A Gentle Guide to Starting Your NLP Project with AllenNLP

For those who aren’t familiar with AllenNLP, I will give a brief overview of the library and let you know the advantages of integrating it to your project.

comments

By Yasufumi Taniguchi, NLP Engineer

Photo by Jamie Templeton on Unsplash

Do you happen to know the library, AllenNLP? If you’re working on Natural Language Processing (NLP), you might hear about the name. However, I guess a few people actually use it. Or the other has tried before but hasn’t know where to start because there are lots of functions. For those who aren’t familiar with AllenNLP, I will give a brief overview of the library and let you know the advantages of integrating it to your project.

AllenNLP is the deep learning library for NLP. Allen Institute for Artificial Intelligence, which is one of the leading research organizations of Artificial Intelligence, develops this PyTorch-based library. Using AllenNLP to develop a model is much easier than building a model by PyTorch from scratch. Not only it provides easier development but also supports the management of the experiments and its evaluation after development. AllenNLP has the feature to focus on research development. More specifically, it’s possible to prototype the model quickly and makes easier to manage the experiments with a lot of different parameters. Also, it has consideration using readable variable names.

We might have the experience to get messy codes or lost our important experimental result by coding from scratch.

When I’ve got to know AllenNLP

In AllenNLP, we should follow the development and experiment flow below.

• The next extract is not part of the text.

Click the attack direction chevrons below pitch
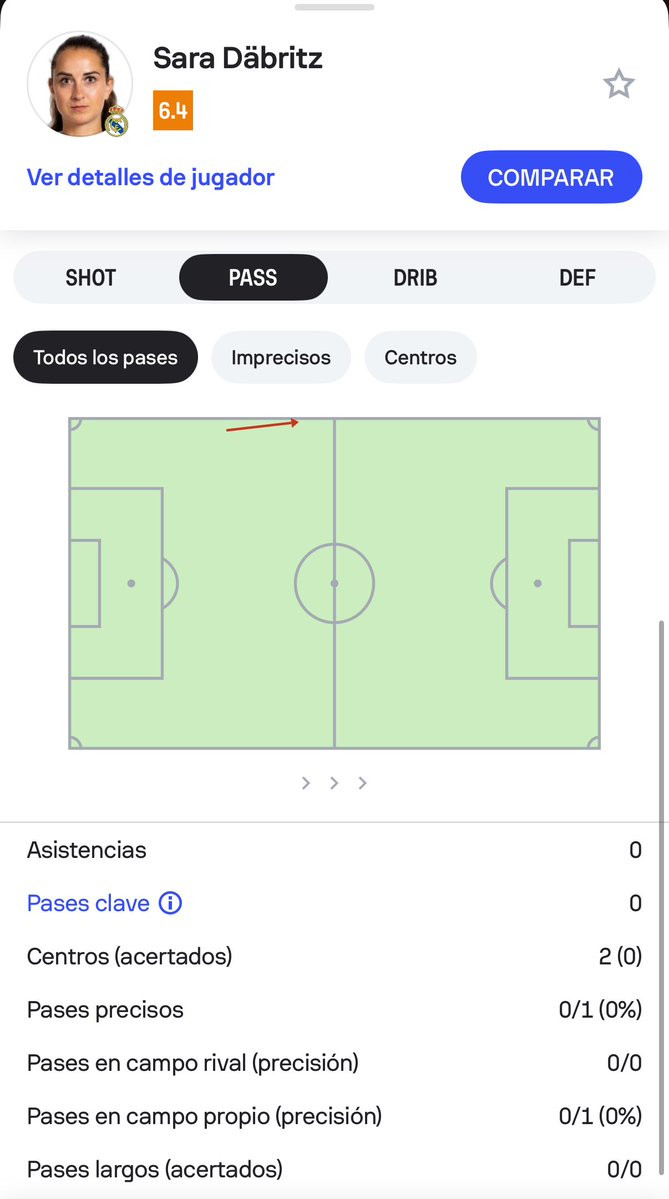The height and width of the screenshot is (1199, 669). (334, 783)
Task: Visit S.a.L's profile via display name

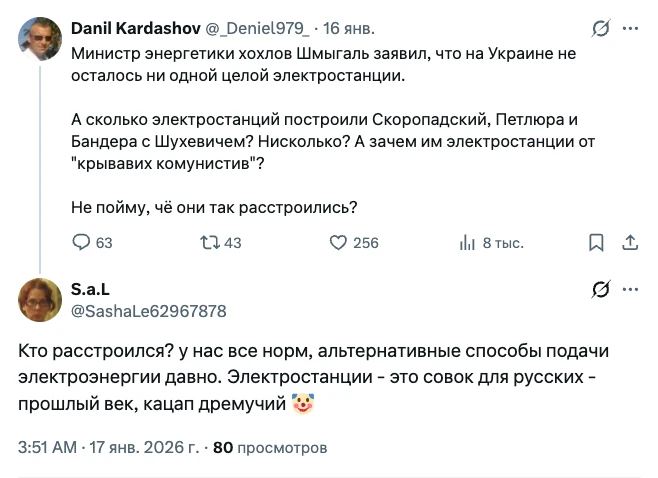Action: point(91,289)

Comparison between the typical process and the process with AllenNLP

According to your own research project, you only need to implement DatasetReader and Model, and then run your various experiments with config files. Basically, we need to understand three features below to start our project with AllenNLP

Define Your DatasetReader
Define Your Model
Setup Your Config Files

In other words, once you get to understand it, you are able to do scalable development. In this post, I’ll explain the three key features above with tackling a sentiment analysis task. Also, you can check the code using in the post as follows:

yasufumy/allennlp_imdb
The Simplest AllenNLP recipe. Contribute to yasufumy/allennlp_imdb development by creating an account on GitHub.

Let’s get started!

0. Quick Recap: Sentiment Analysis

Here I’ll explain the basis of sentiment analysis task for those who aren’t familiar with it. So if you’ve already known it well, please proceed the next section: 1. Define DatasetReader.

Sentiment analysis is a task that tries to classify the polarity (positive or negative) of a given document. In this post, we use the movie reviews in IMDBas given documents. For example, we’re going to find the positive and the negative reviews in Avengers: Endgame’s User Reviews. In this time, we’ll use the dataset provided in the link below.

Sentiment Analysis
This is a dataset for binary sentiment classification containing substantially more data than previous benchmark…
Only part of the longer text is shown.